Friends in Need; Iran, India move closer BC: By Jehangir Pocha
On May 18, U.S. Defense Secretary Donald Rumsfeld warned Iran that it would be “dealt with aggressively” if it continued its alleged support of Islamic extremists in Afghanistan and Iraq. A day later in New Delhi, Indian Defense Minister George Fernandes met with Iranian Ambassador Siavosh Yaghoobi and offered to cooperate with Iran in all strategic areas, including defense. Saying that unilateralism posed a great danger to the world, Fernandes affirmed India’s commitment to a strategic and military partnership with Iran. The move capped a series of quiet diplomatic maneuvers that have complicated security equations in Central and South Asia. Even as Washington has been building military ties with India, which it sees as a natural ally and potential counter to China, New Delhi has been forging a close relationship with Iran, which President Bush has declared a part of the “axis of evil.”

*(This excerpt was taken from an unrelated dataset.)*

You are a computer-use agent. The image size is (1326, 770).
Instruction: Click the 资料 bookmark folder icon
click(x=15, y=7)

On January 26, in the shadow of the then-looming Iraq war, Iranian President Mohammad Khatami was the guest of honor at India’s grand Republic Day parade. During the visit, the two nations signed a strategic cooperation agreement that set in place energy and military deals valued at more than $25 billion.

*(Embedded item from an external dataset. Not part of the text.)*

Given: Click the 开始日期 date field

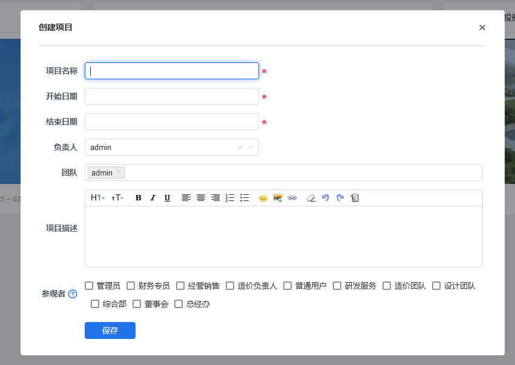Looking at the screenshot, I should (172, 96).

Jane’s Defense Weekly and Defense News reported that India and Iran signed a secret accord that gives India access to Iranian bases in the event of war with Pakistan. Both governments deny there is such a deal, but India is building a new port at Chahbahar, Iran, a project that is being closely watched by foreign powers.
In March, India and Iran conducted their first-ever joint naval exercises. Such close military cooperation between India and Iran is “unprecedented,” says Rahul Bedi, New Delhi-based correspondent for Jane’s Defense Weekly. India and Iran were on opposite sides during the Cold War, and later Iran’s fraternal ties with Islamic Pakistan compromised their relations. Iran is “focused on breaking out of the pincer” that the United States’ continuing trade embargo and its expanded military presence in the region have created, Bedi says. “Iran is keen to acquire new energy markets,” he adds. Militarily, it “is seeking to build up its missile and military software capabilities. It has also acquired four Russian Kilo-class submarines, and, like India, it also has some aging MiGs that need upgrading. Given the common equipment,
[the Iranians] are keen to have India support and train them.”
However, the deepest concern to the U.S. and Pakistani governments is the possibility of Indo-Iranian nuclear cooperation. India and Russia have a long history of nuclear cooperation, and Russia is the key player in Iran’s controversial bid to expand its German-built light water reactor at Bushehr. According to the CIA, Iran is also operating a heavy water plant at Arak and a uranium enrichment facility at Natanz.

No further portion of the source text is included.